Ella se levantó y ambos se abrazaron. Bosch le pasó la mano por la espalda de la forma en que sabía que a ella le gustaba.

– ¿Qué está pasando en el caso?

– Nada. Todo. Podría estar hundiéndome en el fango. Me pregunto si conseguiré trabajo de detective privado después de esto. Como Marlowe.

Ella lo apartó.

– ¿De qué estás hablando?

– No estoy seguro. Tengo que trabajar en eso esta noche. Me lo llevaré a la mesa de la cocina. Tú puedes quedarte aquí fuera con las langostas.

– Te toca cocinar.

– Entonces voy a recurrir al coronel.

– Mierda.

– Está muy feo que una profesora de lengua diga eso. ¿Qué pasa con el coronel?

– Hace años que está muerto. No importa. No pasa nada.

Ella le sonrió. El ritual se repetía con frecuencia. Cuando le tocaba cocinar a Harry, normalmente la invitaba a cenar fuera. Vio que estaba defraudada ante la perspectiva de un pollo frito para llevar, pero había demasiado en juego, demasiadas cosas en las que pensar.

Sylvia le puso una cara que le infundió ganas de confesar todas las cosas malas que había hecho en la vida. Aun así, sabía que no podía. Y ella también lo sabía.

– Hoy he humillado a un hombre.

– ¿Qué? ¿Por qué?

– Porque humilla a las mujeres.

– Todos los hombres hacen eso, Harry. ¿Qué le has hecho?
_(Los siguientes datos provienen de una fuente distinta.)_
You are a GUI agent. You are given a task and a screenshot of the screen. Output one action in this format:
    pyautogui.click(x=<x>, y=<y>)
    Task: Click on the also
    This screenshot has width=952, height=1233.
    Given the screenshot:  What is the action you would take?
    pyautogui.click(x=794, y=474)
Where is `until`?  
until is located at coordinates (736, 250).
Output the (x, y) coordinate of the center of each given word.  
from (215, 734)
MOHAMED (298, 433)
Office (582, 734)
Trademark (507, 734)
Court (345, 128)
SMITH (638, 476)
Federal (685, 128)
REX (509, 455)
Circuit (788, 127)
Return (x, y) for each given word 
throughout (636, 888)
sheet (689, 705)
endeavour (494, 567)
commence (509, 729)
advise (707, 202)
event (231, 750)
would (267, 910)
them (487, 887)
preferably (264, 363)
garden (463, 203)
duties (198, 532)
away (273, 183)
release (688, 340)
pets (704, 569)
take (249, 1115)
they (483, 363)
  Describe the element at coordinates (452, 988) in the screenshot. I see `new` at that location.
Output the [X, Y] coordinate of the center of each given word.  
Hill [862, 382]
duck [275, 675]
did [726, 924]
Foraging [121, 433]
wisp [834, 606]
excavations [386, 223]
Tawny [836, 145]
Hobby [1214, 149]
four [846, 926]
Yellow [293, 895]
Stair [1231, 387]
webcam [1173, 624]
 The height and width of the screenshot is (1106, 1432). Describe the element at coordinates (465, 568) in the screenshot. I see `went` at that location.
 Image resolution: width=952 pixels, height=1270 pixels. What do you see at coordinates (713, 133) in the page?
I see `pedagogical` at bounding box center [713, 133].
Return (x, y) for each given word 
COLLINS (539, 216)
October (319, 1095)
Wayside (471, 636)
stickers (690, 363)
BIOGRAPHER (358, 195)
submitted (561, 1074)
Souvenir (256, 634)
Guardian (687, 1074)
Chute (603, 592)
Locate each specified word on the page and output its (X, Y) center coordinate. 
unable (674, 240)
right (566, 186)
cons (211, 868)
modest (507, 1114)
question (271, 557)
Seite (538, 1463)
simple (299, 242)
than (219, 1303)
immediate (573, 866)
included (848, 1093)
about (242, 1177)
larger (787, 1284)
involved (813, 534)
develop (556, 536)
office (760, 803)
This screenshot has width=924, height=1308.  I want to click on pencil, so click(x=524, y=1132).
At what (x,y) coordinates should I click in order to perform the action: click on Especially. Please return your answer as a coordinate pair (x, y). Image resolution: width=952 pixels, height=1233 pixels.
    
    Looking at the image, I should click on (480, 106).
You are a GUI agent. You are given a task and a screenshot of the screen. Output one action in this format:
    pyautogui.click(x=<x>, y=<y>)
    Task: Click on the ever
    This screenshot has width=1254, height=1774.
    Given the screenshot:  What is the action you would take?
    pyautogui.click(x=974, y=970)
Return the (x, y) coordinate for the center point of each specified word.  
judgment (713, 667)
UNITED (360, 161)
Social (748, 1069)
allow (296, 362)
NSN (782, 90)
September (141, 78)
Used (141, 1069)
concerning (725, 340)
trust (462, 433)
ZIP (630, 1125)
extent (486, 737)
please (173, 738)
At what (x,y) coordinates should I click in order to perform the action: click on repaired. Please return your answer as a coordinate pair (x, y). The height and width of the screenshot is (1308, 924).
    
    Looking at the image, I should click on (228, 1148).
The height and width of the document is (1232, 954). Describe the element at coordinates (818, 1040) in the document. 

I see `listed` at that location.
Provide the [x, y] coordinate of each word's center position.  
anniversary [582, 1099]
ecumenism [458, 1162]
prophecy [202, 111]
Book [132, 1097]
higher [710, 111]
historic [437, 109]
– Lo he tirado al suelo delante de su chica.

– Probablemente lo necesitaba.

– No quiero que vayas al juicio mañana. Seguramente Chandler me va a llamar al estrado, pero no quiero que estés allí. Va a ir mal.

Sylvia se quedó un momento en silencio.

– ¿Por qué haces esto, Harry? ¿Por qué me cuentas todas estas cosas que haces y al mismo tiempo mantienes el resto en secreto? En algunas cosas tenemos mucha intimidad, pero en otras… Me hablas de un tío al que has tirado al suelo, pero no de ti. ¿Qué sé yo de ti, de tu pasado? Quiero que lleguemos a eso, Harry. Hemos de hacerlo o terminaremos humillándonos el uno al otro. Eso es lo que me pasó a mí antes.

Bosch asintió y bajó la cabeza. No sabía qué decir. Estaba demasiado preocupado con otras cavilaciones para meterse con eso.

– ¿Quieres el extracrujiente? -preguntó al fin.

– Bueno.

Ella volvió a concentrarse en los trabajos de sus alumnos y Bosch salió a buscar la cena.

Después de que terminaron de cenar y ella volvió a la mesa del comedor, Bosch abrió el maletín en la cocina y sacó la carpeta azul del expediente del caso. Tenía una botella de Henry Weinhard en la mesa, pero no el tabaco. No fumaba dentro de la casa, al menos mientras ella estaba despierta.

Abrió la primera carpeta y dejó sobre la mesa las secciones de cada una de las once víctimas. Se levantó con la botella para poder mirarlas todas a la vez. Cada sección empezaba con una fotografía de los restos de la víctima, tal y como se habían hallado. Tenía delante once de esas fotos. Pensó en los casos y luego entró en el dormitorio y buscó en el traje que había llevado el día anterior. La fotografía polaroid de la rubia de hormigón seguía en el bolsillo.

Se la llevó a la cocina y la puso en la mesa junto con las otras. La número doce. Era una horripilante galería de cuerpos rotos y maltratados, maquillados de forma estridente para mostrar sonrisas falsas bajo unos ojos sin vida. Los cadáveres estaban desnudos, expuestos a la dura luz del fotógrafo de la policía.